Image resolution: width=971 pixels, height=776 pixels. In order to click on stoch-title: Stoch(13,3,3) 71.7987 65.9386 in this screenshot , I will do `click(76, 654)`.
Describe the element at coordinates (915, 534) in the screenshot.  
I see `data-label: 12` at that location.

==

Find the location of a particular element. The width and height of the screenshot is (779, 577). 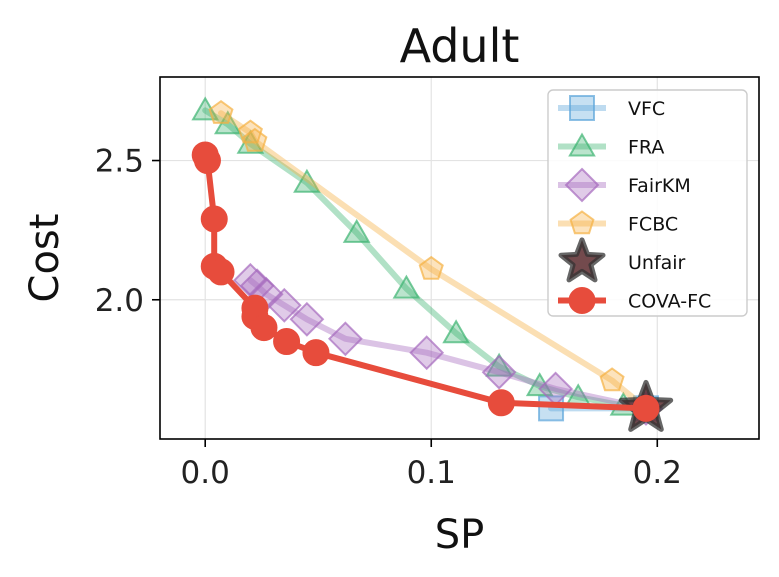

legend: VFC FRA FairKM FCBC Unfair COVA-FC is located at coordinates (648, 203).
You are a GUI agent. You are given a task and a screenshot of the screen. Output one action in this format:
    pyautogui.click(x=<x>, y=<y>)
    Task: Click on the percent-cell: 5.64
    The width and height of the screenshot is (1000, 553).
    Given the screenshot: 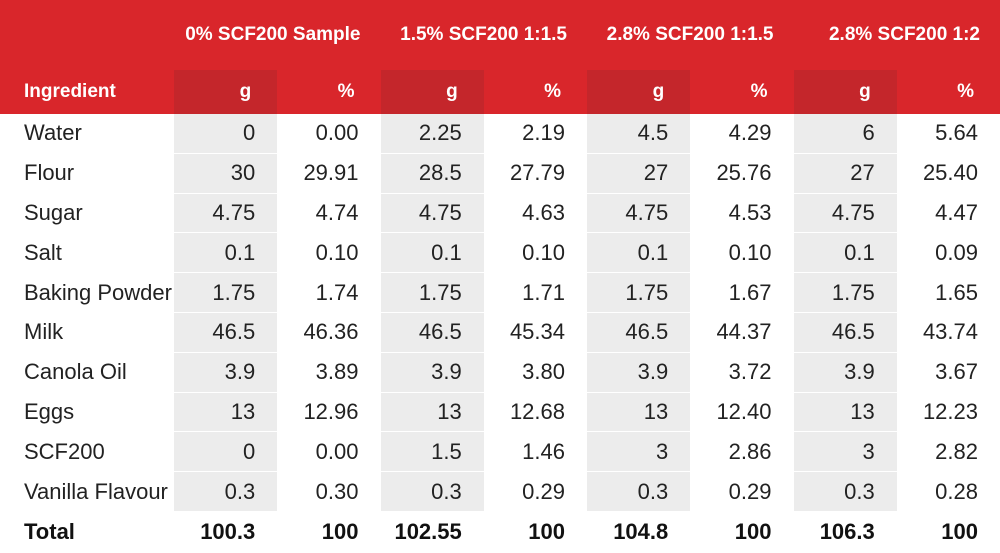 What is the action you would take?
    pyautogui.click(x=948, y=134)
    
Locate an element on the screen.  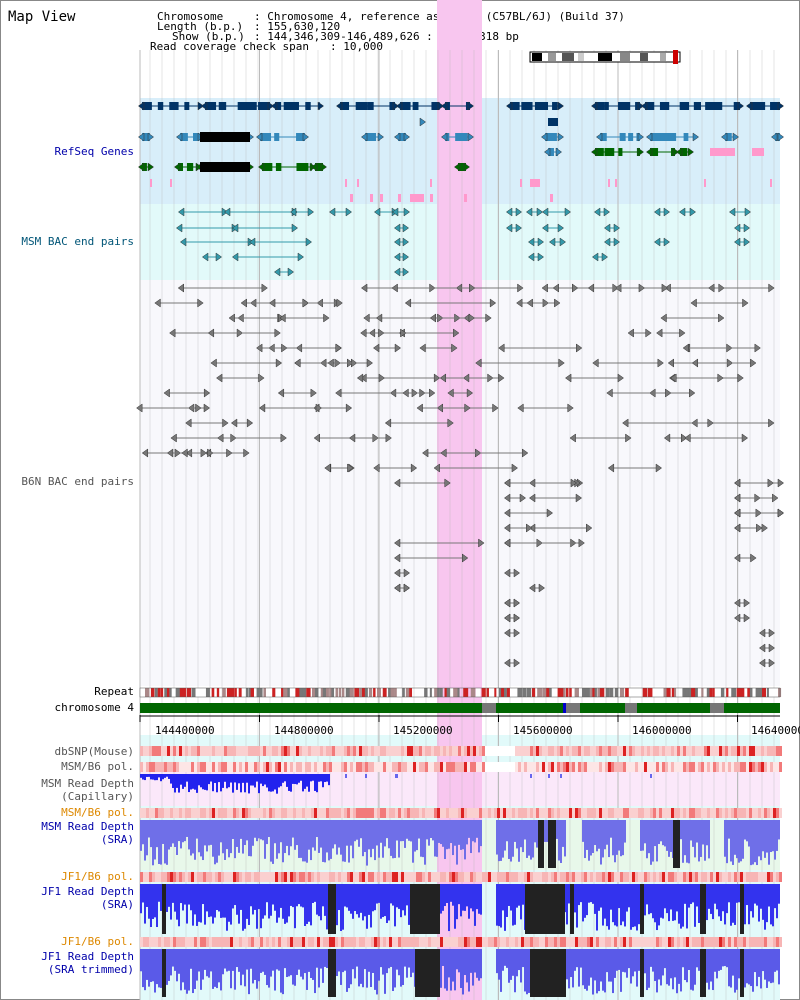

=== Aim of the task ===
Identify each line in the listing above that contains the string "coordinates", and copy those lines in full.

=== Answer section ===
Describe the element at coordinates (915, 534) in the screenshot.  
legend: VFC FRA FairKM FCBC Unfair COVA-FC is located at coordinates (648, 203).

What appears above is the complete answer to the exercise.